Should You Buy a FedEx or Amazon Route Business in 2026?
AlphaY Team
Content Team
The Route Business Gold Rush Is Real—But Not for Everyone
If you've been scrolling BizBuySell or talking to brokers lately, you've probably noticed: FedEx and Amazon route businesses are everywhere. Some listings sit for months, quietly getting stale as Brokers build books of potential buyers. Others move fast at eye-watering multiples. So what's the real story heading into 2026?
Here's my take: route businesses can be solid acquisitions, but only if you understand what you're actually buying—and what's changing under your feet.
The Bull Case: Stable Cash, Growing Demand
Let's start with why people are paying up. FedEx Ground routes are selling at 4-5x EBITDA—double what they commanded just four years ago. A 20-van operation typically generates around $2 million in revenue with $300,000 in profit, translating to 10-20% margins. That's real money, and FedEx just reported $87.926 billion in revenue for FY 2025, so the parent company isn't going anywhere.
Amazon DSP (Delivery Service Partner) businesses sell cheaper—usually 2-3.5x annual net income—but for good reason. They're newer, more dependent on Amazon's whims, and historically less stable. Still, Amazon is investing $4 billion by the end of 2026 to triple rural delivery stations, enabling over 1 billion more packages annually to 13,000 zip codes. If you're buying into rural expansion zones, you're riding a genuine growth wave.
Then there's the Amazon-FedEx partnership for large residential packages, which is projected to boost FedEx package volume by at least 10%. If you own FedEx routes, this could mean more boxes without adding infrastructure.
Finally, consolidators are making moves. Cashflow on Wheels, which operates both FedEx and Amazon routes, purchased 20 electric vehicles in May 2025 for $1.4 million, claiming savings of over $500 per route per week. That's a signal that sophisticated buyers see long-term value.

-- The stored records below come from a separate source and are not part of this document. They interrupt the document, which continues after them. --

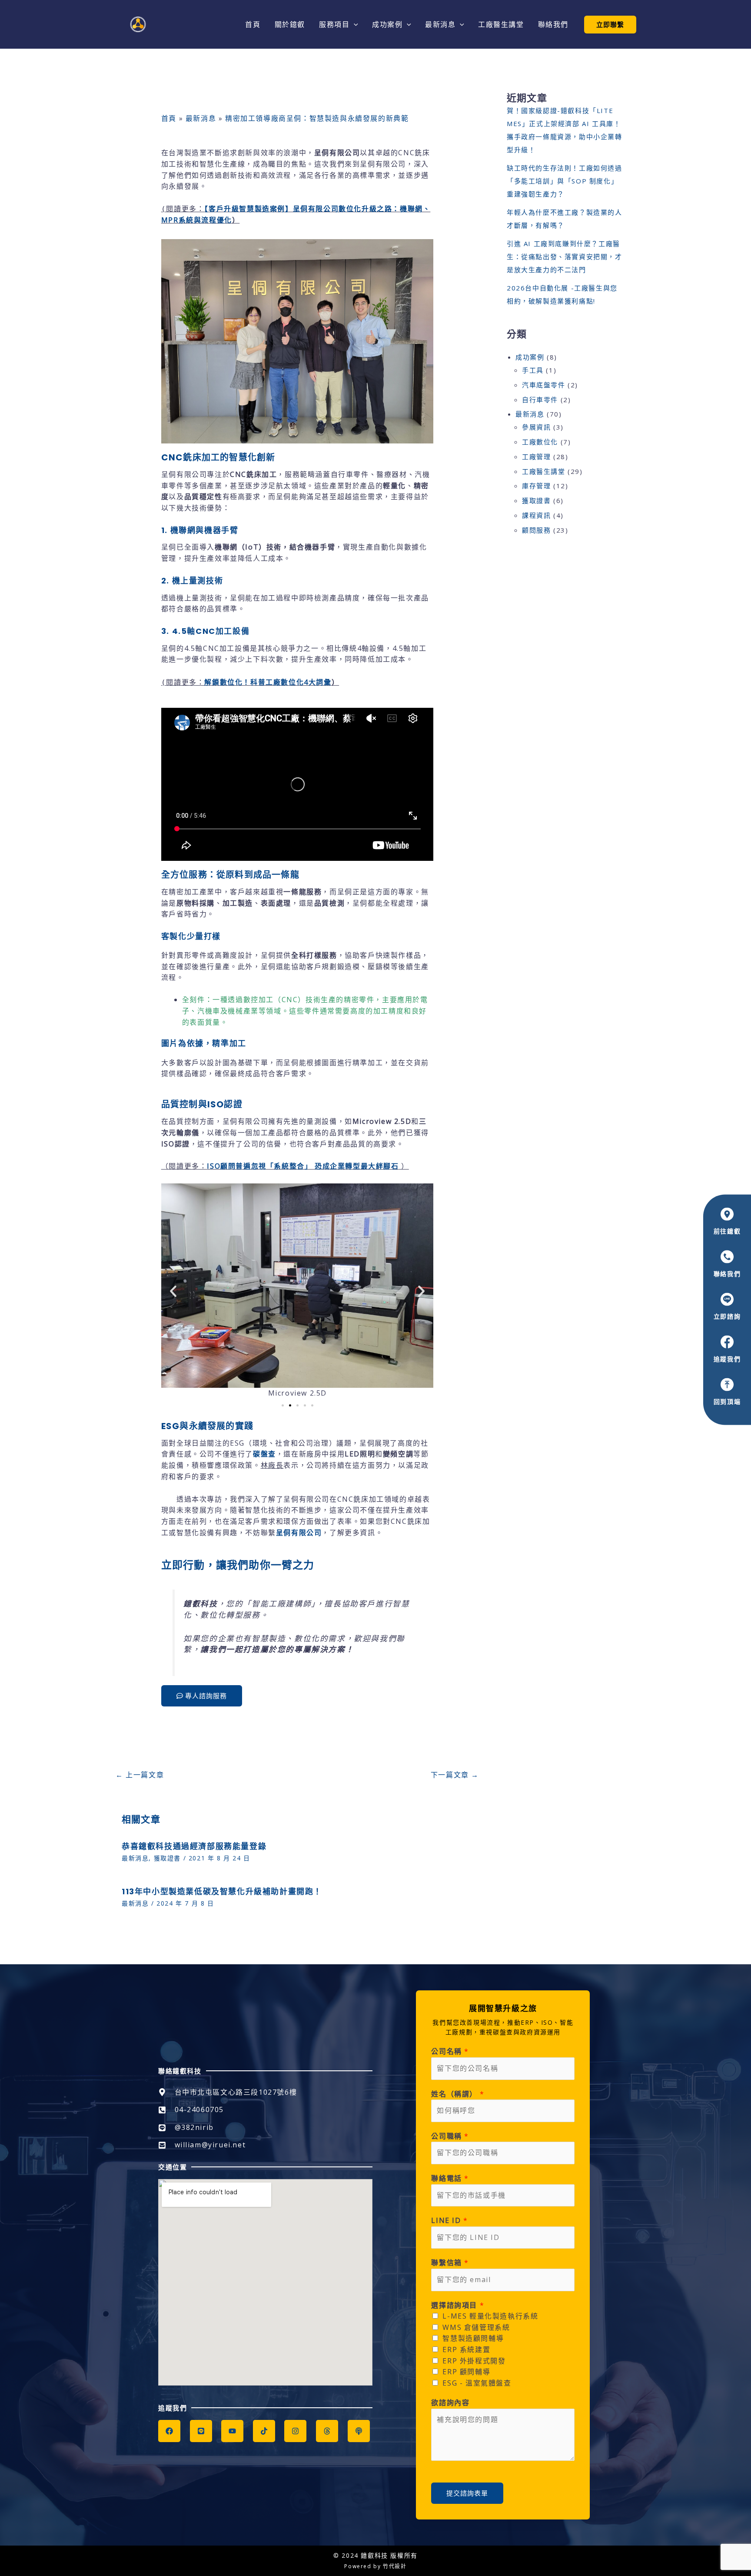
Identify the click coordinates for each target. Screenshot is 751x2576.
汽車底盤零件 (543, 384)
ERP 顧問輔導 (466, 2371)
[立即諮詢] (727, 1299)
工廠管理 (536, 456)
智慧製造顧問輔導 (473, 2338)
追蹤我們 (727, 1359)
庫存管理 (536, 485)
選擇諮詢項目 (457, 2305)
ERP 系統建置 (466, 2349)
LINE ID (449, 2220)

The Bear Case: Operational Grind and Policy Shifts
Now for the reality check. Route businesses are operationally intensive. You're managing drivers, vehicle maintenance, fuel costs, and delivery windows. Each FedEx van generates roughly $100,000 in revenue, which sounds great until you realize one accident, one bad hire, or one route rebalancing can crater your margins.
Amazon DSPs face even tighter control. Amazon dictates your routes, your delivery standards, and increasingly your equipment. You're less an independent contractor and more a franchisee without the brand protection. And while Amazon moved over 5 billion products through 600,000+ sellers in 2025, policy shifts like the elimination of the de minimis tariff exemption on imports under $800 are already reshaping logistics economics.

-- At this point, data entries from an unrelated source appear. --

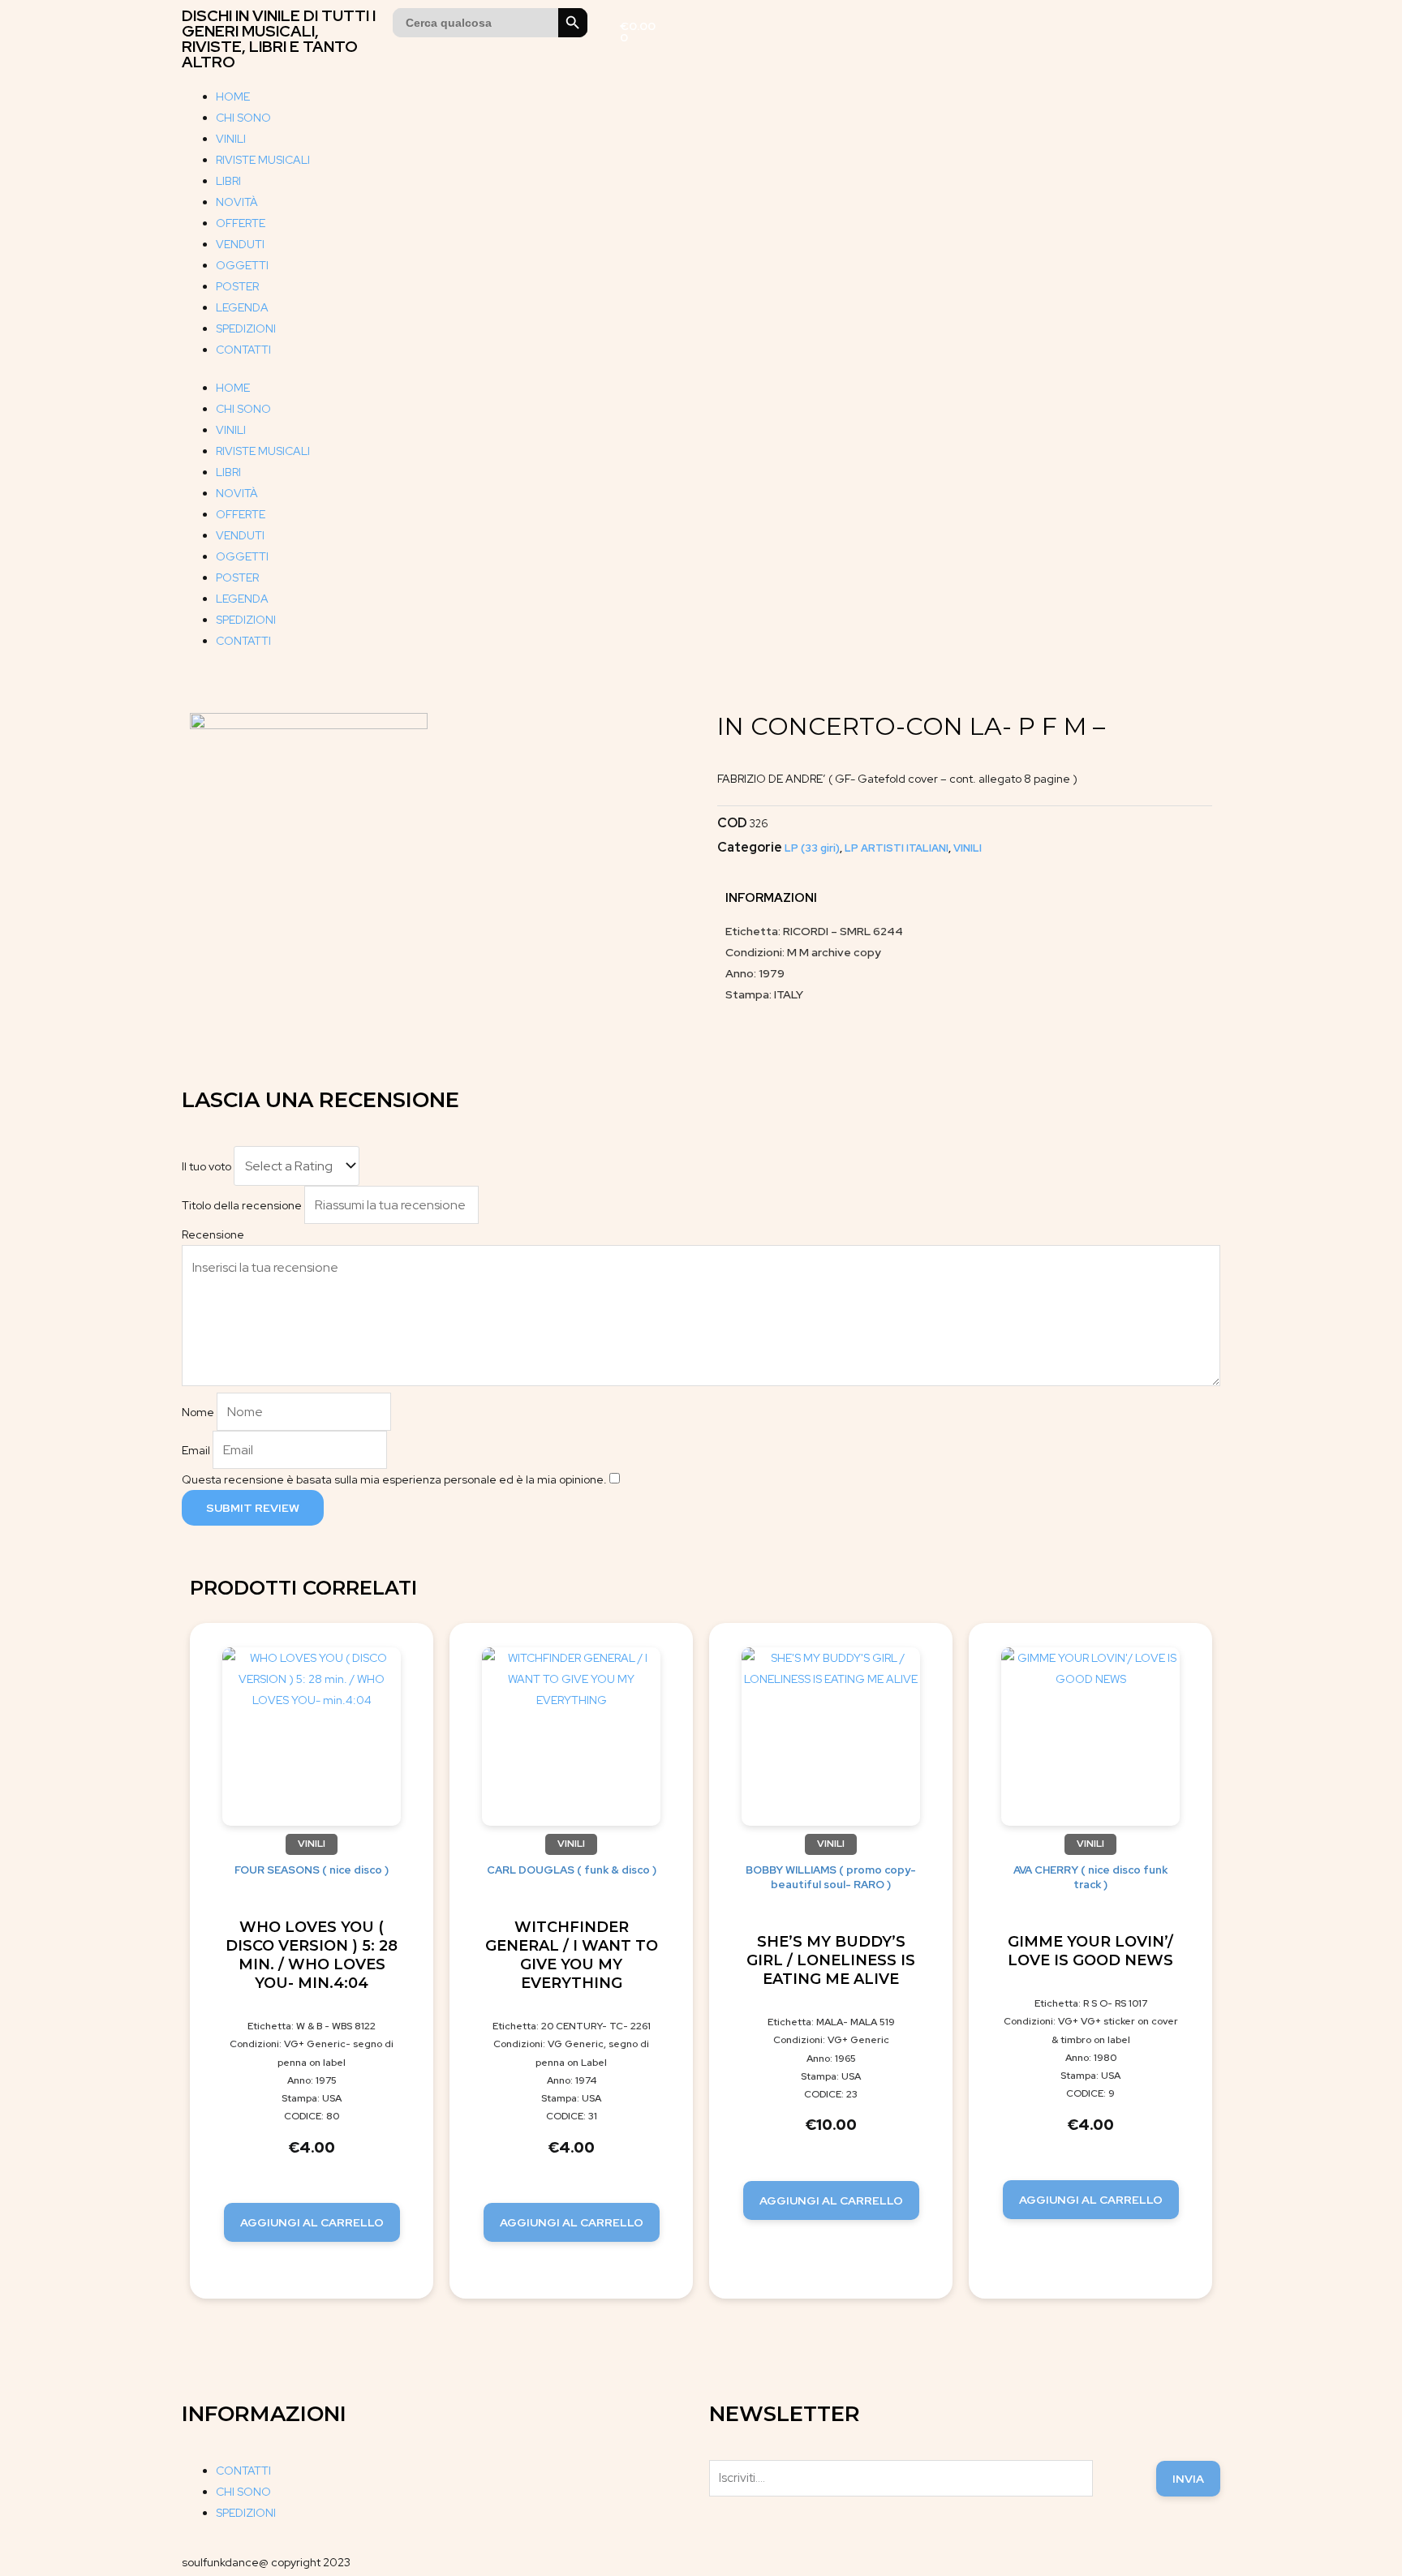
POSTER (237, 286)
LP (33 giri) (812, 848)
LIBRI (228, 181)
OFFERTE (240, 223)
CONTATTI (243, 349)
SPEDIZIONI (246, 328)
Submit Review (252, 1508)
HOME (233, 96)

FedEx is also spinning off its Freight segment by June 2026. That's a massive restructuring, and while it doesn't directly impact Ground routes, it signals a company in flux. If you're betting on long-term stability, uncertainty at the corporate level matters.
And here's something brokers won't tell you: many listings on sites like BizBuySell stay live for months, not because sellers are patient, but because they're fishing for buyer contacts to build out their books. If a route business listing has been up for 90+ days, ask hard questions about the real numbers.
Who Should Buy (and Who Should Walk Away)
Buy if you're an operator. Route businesses reward hands-on owners who can manage people, optimize routes, and squeeze efficiency out of logistics. They're not passive income.
Buy if you're consolidating. The real money is in scale—owning 5-10 routes gives you negotiating power, fleet discounts, and operational leverage. Single-route buyers often get squeezed.
Walk away if you want predictability. Delivery volumes fluctuate. Corporate contracts get renegotiated. Margins compress when fuel spikes or insurance renews.
Walk away if you're chasing low-touch income. This isn't software. It's people, trucks, and packages—every single day.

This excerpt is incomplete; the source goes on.